An interesting movie might be a dystopian future where Facebook itself falls out of use but some type of rogue group takes over the Facebook datacenter infrastructure and uses it for their own purposes.
It's interesting that Meta is doing such serious low level R&D like this, but it's funny because they can't even keep their notifications in sync with their web site. I get a notification (from the mobile app, I think) that Joe has a birthday today, I go to the web page to wish them a happy birthday, and despite reloading, the web site still shows the birthdays from the previous day. Then I have to dig around more to find Joe's page to post a HBD.

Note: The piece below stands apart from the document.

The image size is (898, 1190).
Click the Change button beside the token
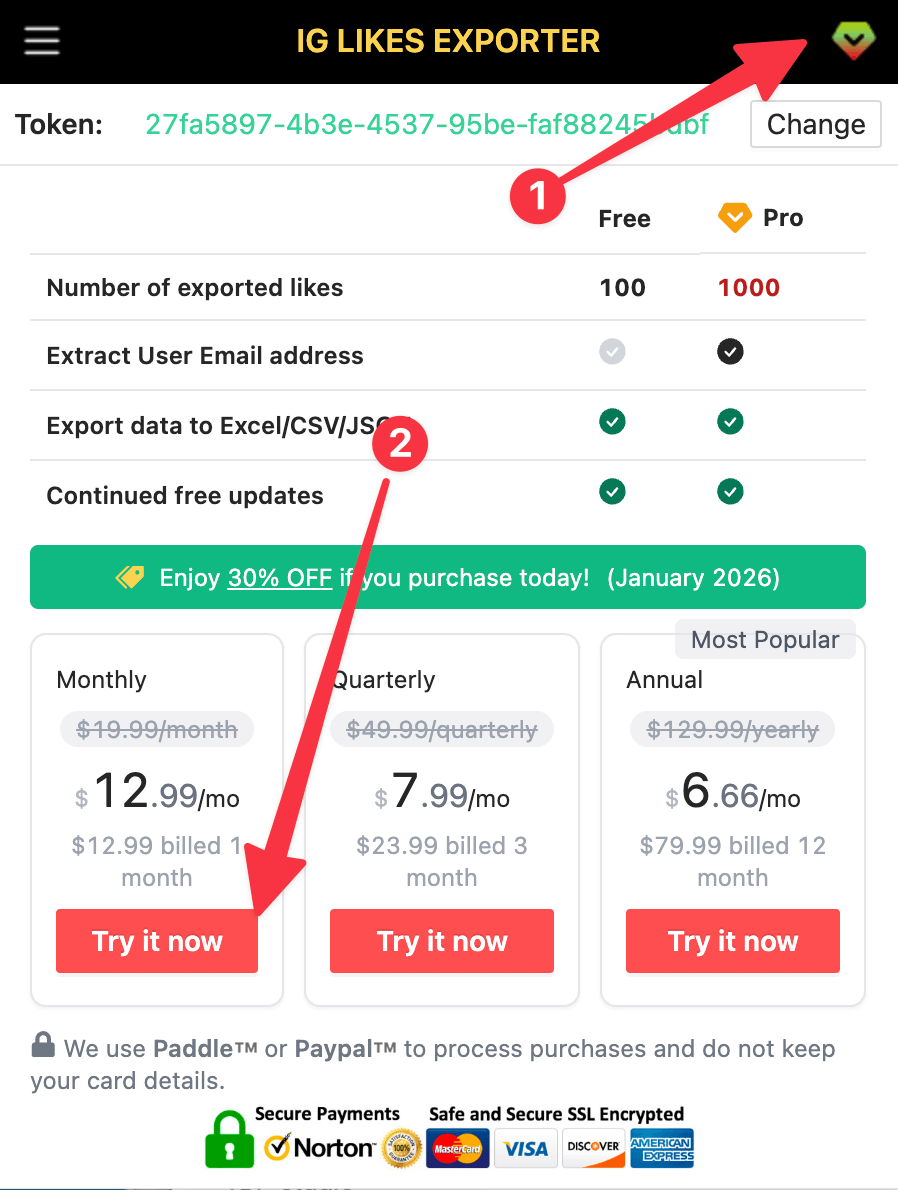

So as user, this level of time synchronization seems to be many orders of magnitude of over kill. I'm sure at some level it is actually important, but it seems like the database sync or whatever is going on with notifications is woefully lagging.
> One could argue that we don’t really need PTP for that. NTP will do just fine. Well, we thought that too. But experiments we ran comparing our state-of-the-art NTP implementation and an early version of PTP showed a roughly 100x performance difference:
While I'm not necessarily against more accuracy/precision, what problems specifically are experiencing? They do mention some use cases of course:
> There are several additional use cases, including event tracing, cache invalidation, privacy violation detection improvements, latency compensation in the metaverse, and simultaneous execution in AI, many of which will greatly reduce hardware capacity requirements. This will keep us busy for years ahead.
But given that NTP (either ntpd or chrony) tends to give me an estimated error of around (tens of) 1e-6 seconds, and PTP can get down to 1e-9 seconds, I'm not sure how many data centre applications need that level of accuracy.
> We believe PTP will become the standard for keeping time in computer networks in the coming decades.
Given the special hardware needed for the grand master clock to get down to nanosecond time scales, I'm doubtful this will be used in most data centres of most corporate networks. Adm. Grace Hopper elegantly illustrates 'how long' a nanosecond is:
* https://www.youtube.com/watch?v=9eyFDBPk4Yw
How many things need to worry the latency of signal travelling ~300mm?